YOUR GOAL> Copy out, from the entries below, each line that holds the string "toolbar".

RECORDED INFORMATION>
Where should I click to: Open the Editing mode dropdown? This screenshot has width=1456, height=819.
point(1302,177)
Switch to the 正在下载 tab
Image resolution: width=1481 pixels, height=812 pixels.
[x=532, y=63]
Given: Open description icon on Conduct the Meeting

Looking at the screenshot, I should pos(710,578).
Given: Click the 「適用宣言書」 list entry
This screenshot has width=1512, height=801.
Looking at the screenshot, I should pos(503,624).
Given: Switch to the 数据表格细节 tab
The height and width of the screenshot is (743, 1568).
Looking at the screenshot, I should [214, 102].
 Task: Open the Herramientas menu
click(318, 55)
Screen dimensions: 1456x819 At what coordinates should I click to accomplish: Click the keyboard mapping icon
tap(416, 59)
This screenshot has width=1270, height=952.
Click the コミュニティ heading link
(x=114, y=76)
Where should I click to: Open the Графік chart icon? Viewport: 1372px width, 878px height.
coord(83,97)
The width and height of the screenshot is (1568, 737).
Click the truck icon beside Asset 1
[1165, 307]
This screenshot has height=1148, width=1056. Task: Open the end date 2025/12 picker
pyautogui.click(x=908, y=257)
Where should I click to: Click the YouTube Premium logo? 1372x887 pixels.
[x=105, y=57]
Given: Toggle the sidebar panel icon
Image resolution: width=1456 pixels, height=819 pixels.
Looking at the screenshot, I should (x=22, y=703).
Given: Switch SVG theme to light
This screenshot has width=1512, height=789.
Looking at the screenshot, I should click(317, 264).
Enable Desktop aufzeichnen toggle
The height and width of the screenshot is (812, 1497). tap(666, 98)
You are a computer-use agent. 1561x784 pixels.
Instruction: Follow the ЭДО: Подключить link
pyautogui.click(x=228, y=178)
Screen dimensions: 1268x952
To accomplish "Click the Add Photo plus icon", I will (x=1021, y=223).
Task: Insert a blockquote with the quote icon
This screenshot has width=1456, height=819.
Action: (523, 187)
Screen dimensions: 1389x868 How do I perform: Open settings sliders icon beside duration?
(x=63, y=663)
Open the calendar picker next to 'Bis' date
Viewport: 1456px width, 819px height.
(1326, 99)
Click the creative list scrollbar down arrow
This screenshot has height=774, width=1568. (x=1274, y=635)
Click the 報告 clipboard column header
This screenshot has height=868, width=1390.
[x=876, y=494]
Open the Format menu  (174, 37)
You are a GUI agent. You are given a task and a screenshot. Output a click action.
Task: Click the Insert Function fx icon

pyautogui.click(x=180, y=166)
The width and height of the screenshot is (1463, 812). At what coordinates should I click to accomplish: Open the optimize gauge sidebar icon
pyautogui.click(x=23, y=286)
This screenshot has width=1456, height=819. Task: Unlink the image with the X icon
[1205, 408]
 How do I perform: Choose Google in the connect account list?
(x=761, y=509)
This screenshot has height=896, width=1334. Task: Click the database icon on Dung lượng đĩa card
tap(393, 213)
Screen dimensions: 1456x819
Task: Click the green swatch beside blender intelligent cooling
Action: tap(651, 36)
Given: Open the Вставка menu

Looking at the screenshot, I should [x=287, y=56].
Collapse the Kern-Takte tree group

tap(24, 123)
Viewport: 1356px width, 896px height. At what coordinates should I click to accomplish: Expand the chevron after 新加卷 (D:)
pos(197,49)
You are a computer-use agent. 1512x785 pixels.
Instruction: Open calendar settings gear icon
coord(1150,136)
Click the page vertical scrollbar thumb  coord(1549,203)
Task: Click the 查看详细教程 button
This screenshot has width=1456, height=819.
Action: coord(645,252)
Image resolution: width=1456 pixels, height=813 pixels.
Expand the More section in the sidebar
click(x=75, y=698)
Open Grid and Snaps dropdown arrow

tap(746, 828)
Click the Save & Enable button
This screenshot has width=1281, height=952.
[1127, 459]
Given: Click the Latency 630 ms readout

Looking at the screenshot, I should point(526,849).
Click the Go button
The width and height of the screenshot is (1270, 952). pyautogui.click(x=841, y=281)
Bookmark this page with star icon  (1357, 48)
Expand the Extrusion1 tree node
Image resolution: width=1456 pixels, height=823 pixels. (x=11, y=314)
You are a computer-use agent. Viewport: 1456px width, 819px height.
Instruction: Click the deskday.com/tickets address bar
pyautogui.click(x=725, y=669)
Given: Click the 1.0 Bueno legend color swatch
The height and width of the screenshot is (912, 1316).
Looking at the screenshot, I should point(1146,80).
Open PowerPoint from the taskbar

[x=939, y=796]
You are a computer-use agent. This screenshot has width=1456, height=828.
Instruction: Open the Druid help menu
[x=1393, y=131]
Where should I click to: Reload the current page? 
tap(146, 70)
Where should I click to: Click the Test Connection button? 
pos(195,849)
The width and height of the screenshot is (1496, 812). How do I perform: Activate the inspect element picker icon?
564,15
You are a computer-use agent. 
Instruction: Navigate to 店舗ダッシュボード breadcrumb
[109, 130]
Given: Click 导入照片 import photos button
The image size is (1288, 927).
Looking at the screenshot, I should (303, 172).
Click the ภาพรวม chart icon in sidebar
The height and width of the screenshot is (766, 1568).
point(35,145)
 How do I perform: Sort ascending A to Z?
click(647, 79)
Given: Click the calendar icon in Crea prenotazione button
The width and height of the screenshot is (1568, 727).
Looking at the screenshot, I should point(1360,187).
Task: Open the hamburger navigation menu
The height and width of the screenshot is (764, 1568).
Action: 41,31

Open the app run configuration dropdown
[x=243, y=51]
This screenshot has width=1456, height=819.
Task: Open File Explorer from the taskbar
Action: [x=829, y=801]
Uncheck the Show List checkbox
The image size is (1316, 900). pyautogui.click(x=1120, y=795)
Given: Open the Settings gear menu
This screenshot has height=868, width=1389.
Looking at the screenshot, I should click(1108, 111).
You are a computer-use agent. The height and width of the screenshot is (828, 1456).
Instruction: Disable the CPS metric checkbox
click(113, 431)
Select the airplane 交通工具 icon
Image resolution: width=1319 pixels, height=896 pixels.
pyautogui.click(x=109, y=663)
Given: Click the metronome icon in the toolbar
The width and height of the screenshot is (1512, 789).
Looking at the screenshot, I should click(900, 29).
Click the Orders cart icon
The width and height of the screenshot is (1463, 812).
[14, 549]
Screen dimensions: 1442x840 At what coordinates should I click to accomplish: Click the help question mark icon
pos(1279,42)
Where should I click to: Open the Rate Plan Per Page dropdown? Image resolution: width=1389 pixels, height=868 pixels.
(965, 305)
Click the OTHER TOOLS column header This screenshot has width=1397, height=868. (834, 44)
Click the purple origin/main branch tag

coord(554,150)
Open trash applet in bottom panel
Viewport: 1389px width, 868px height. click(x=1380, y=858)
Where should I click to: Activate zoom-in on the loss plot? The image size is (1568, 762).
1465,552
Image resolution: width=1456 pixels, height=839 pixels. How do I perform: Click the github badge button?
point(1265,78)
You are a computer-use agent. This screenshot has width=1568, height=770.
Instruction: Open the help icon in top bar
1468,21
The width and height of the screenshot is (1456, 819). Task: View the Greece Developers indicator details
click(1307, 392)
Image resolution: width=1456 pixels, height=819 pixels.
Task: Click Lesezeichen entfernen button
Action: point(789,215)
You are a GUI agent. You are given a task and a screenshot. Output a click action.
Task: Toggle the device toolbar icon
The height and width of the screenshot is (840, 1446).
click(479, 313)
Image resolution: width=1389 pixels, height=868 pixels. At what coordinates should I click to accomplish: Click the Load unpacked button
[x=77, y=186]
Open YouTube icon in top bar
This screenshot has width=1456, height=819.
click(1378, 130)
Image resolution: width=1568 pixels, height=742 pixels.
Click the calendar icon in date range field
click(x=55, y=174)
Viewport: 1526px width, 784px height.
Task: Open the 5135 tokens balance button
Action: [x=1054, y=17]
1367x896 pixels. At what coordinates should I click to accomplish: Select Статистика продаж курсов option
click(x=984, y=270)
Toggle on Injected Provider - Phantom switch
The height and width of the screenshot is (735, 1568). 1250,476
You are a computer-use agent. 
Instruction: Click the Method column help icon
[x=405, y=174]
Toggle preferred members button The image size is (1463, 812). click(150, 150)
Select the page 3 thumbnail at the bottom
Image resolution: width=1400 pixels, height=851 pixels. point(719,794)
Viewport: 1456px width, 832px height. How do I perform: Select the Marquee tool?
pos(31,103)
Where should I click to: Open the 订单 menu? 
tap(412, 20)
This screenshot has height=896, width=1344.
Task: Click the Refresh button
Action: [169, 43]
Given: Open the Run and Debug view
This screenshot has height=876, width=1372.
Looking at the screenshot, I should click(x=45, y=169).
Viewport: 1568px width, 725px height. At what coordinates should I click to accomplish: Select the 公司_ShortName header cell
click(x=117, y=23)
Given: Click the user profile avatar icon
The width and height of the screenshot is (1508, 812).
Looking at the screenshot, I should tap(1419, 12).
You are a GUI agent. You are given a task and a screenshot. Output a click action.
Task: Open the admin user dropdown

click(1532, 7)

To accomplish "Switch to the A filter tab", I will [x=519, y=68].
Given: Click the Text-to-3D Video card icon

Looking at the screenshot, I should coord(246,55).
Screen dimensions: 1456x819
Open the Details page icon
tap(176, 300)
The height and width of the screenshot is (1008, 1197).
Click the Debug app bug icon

EXERCISE ANSWER>
Given: Click the metronome icon in the toolbar
Task: Toggle the device toolbar icon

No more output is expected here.